Further, all four countries are closely related to actual or potential military conflicts (U.S.-Iraq, China-Taiwan, Russia-Georgia and India-Kashmir). Each has a vested interest in minimising international hindrance of their ability to pursue their interests in those regions. However, it is precisely in these war-torn regions that regulation through the vehicle of international law is most vital.
What would an indictment of Bush officials achieve? The U.S. is the hegemonic power of the current world order. If its leaders were held accountable for breaches of international law, it would send a powerful message: all leaders who commit international crimes will be held accountable for their actions, regardless of the clout of their country in the international system. That is, it would solidify the obligatory nature of international law.
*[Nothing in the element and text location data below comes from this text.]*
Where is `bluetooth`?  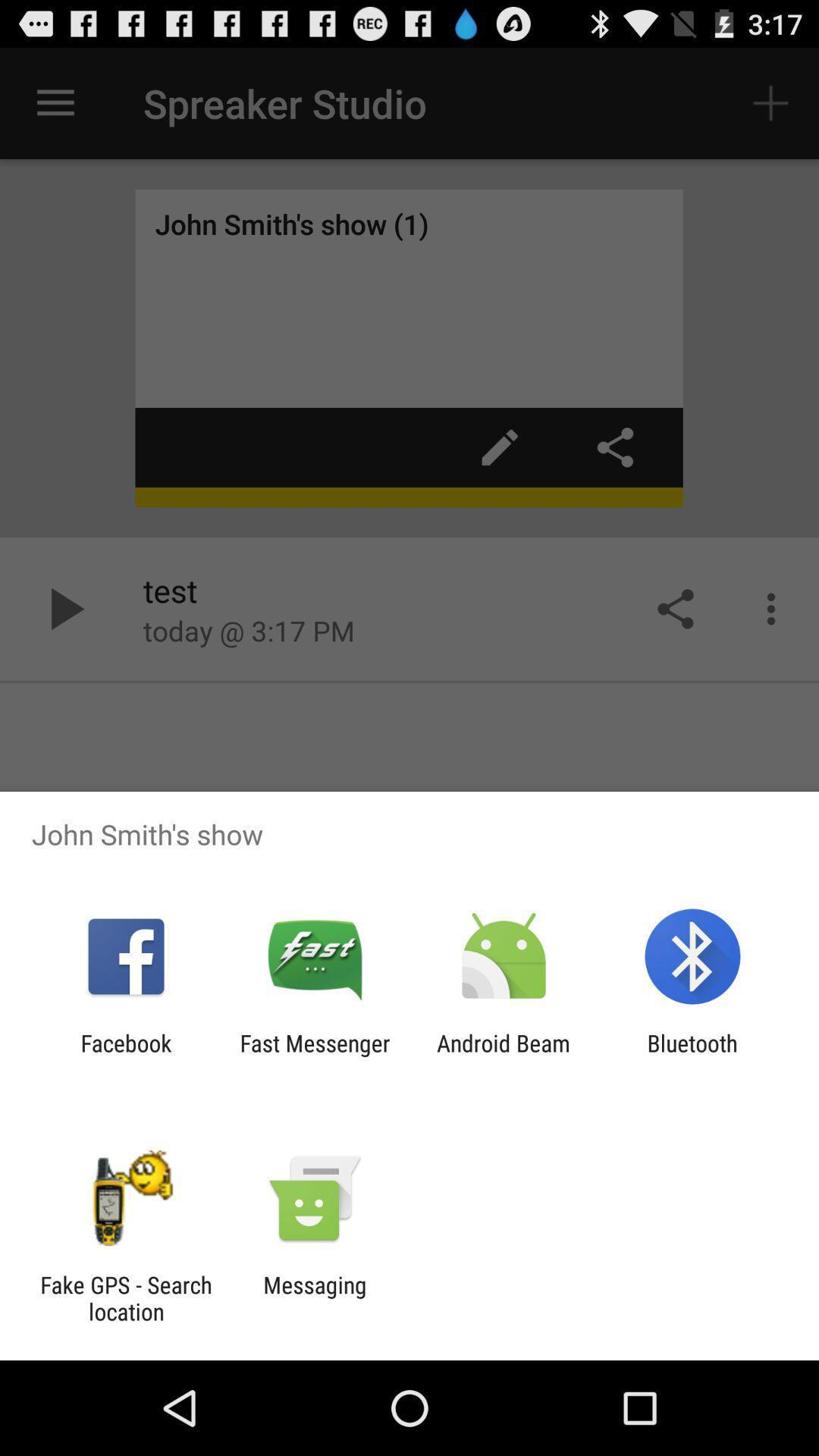
bluetooth is located at coordinates (692, 1056).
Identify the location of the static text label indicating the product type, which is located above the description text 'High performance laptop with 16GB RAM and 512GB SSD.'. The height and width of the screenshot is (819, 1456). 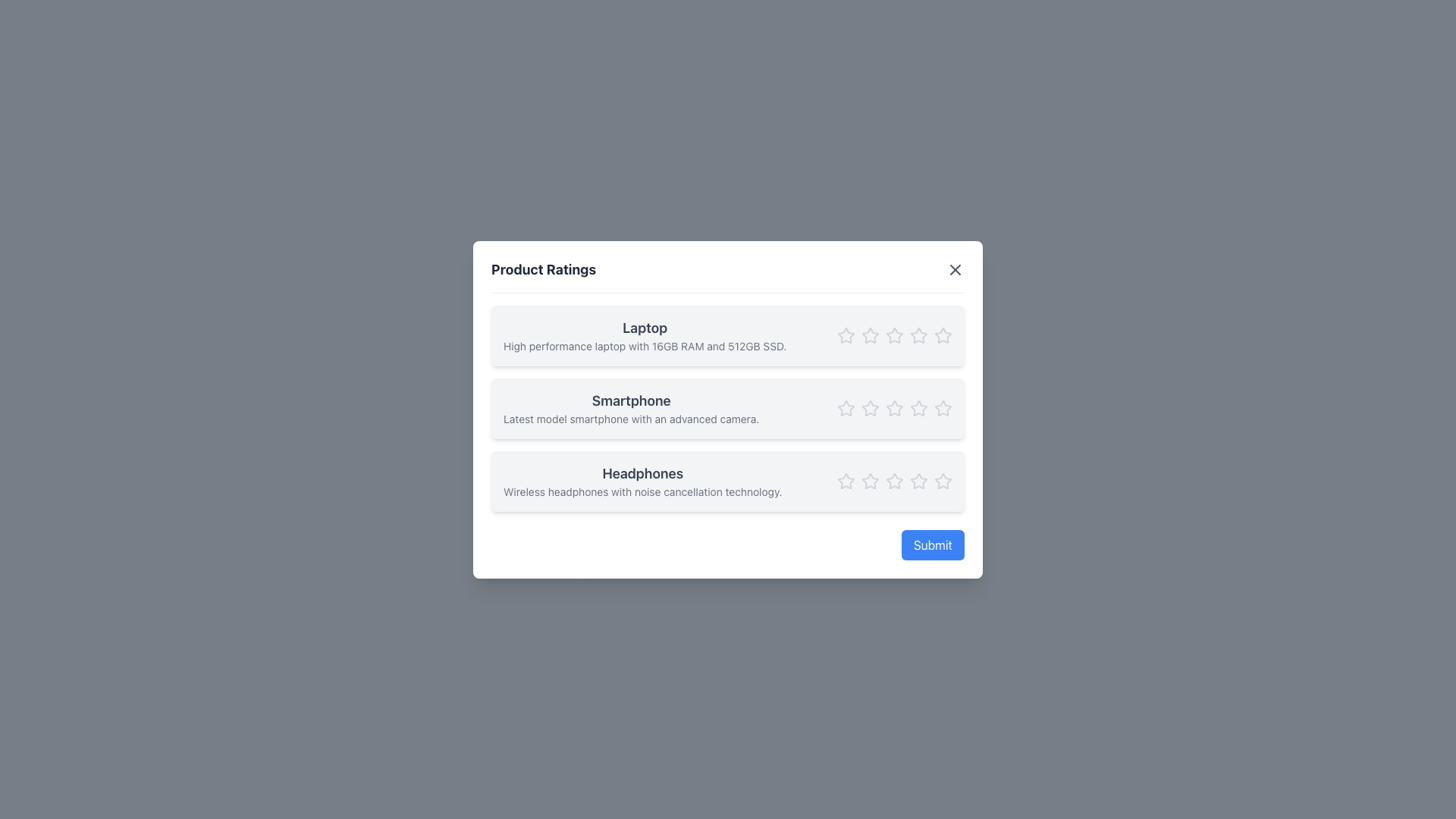
(645, 327).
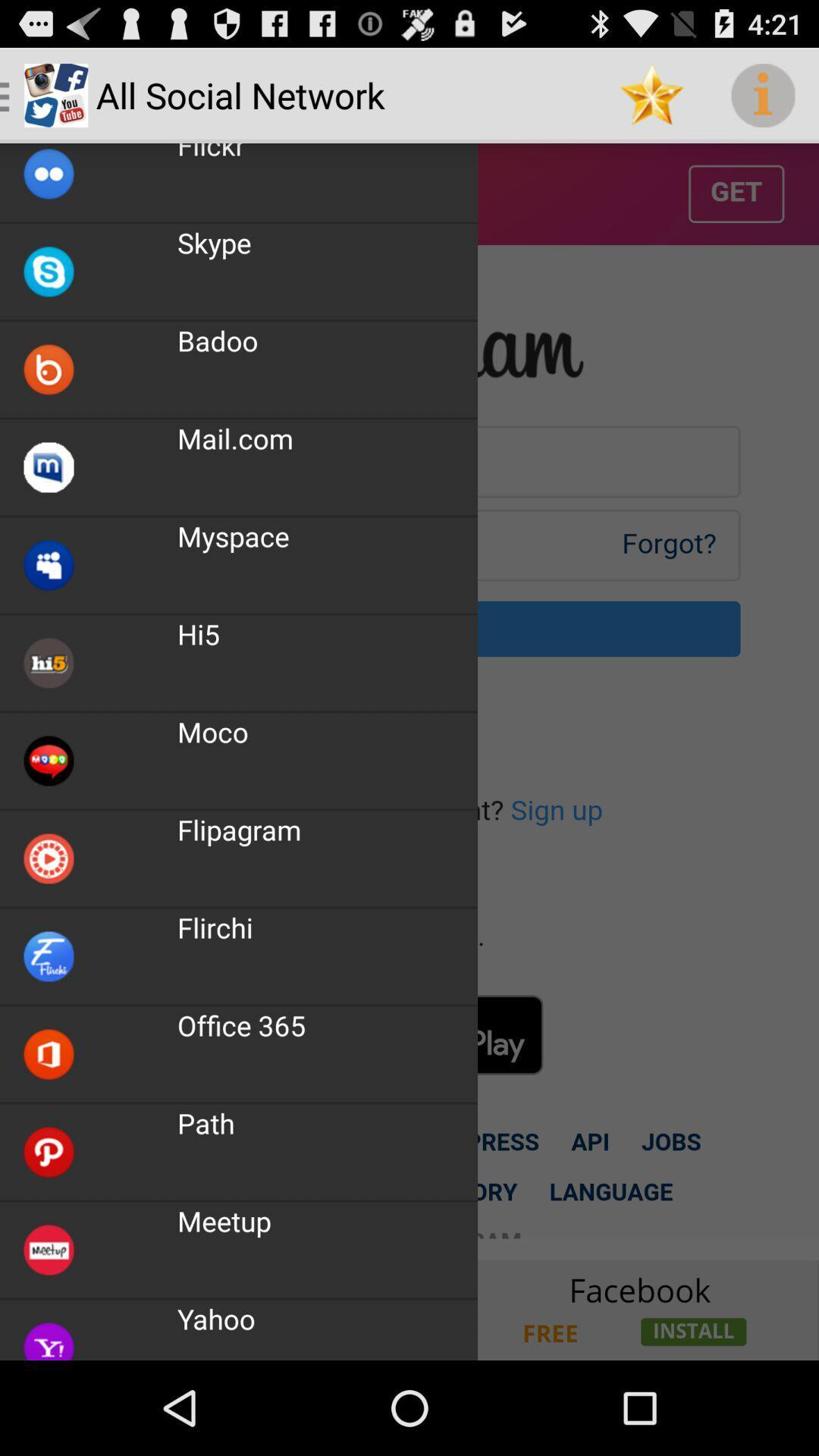 Image resolution: width=819 pixels, height=1456 pixels. What do you see at coordinates (198, 634) in the screenshot?
I see `the icon below myspace app` at bounding box center [198, 634].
Apart from the general desire to achieve justice and prevent human rights violations, why is this important? Scholars such as Paul Kennedy and Robert Gilpin have described world politics as being marked by the succession of powerful states rising to organise the international system. As with all previous empires, U.S. hegemony will come to an end. Historian Niall Ferguson has written that the twentieth century witnessed the decline of the West and a reorientation of the world towards the East. As G. John Ikenberry, a Princeton University professor, argues, “the United States’ most powerful strategic weapon is the ability to decide what sort of international order will be in place to receive [power in the international order]”.
Ikenberry’s argument is directly applicable to international criminal law. The more the U.S. and international law “binds together capitalist democratic states in deeply rooted institutions; the more open, consensual and rule-based it is; and the more widely spread its benefits, the more likely it will be that rising powers can and will secure their interests through integration and accommodation rather than through war”. Susceptibility of world leaders to international criminal trials amplifies the obligatory character of international law. The more obligatory the character of these rules are, the more likely they will survive the transition in power distribution from the U.S. that is set to occur in the next few decades.
Obama’s ‘forward-looking’ rhetoric, however, indicates it is unlikely those responsible will be brought to justice. To set a precedent mandating that he who has the gold can exempt himself from international responsibility is extremely dangerous. In a system of law based on state consent, the U.S. is in effect consenting to identical reasoning being adopted by the next superpower.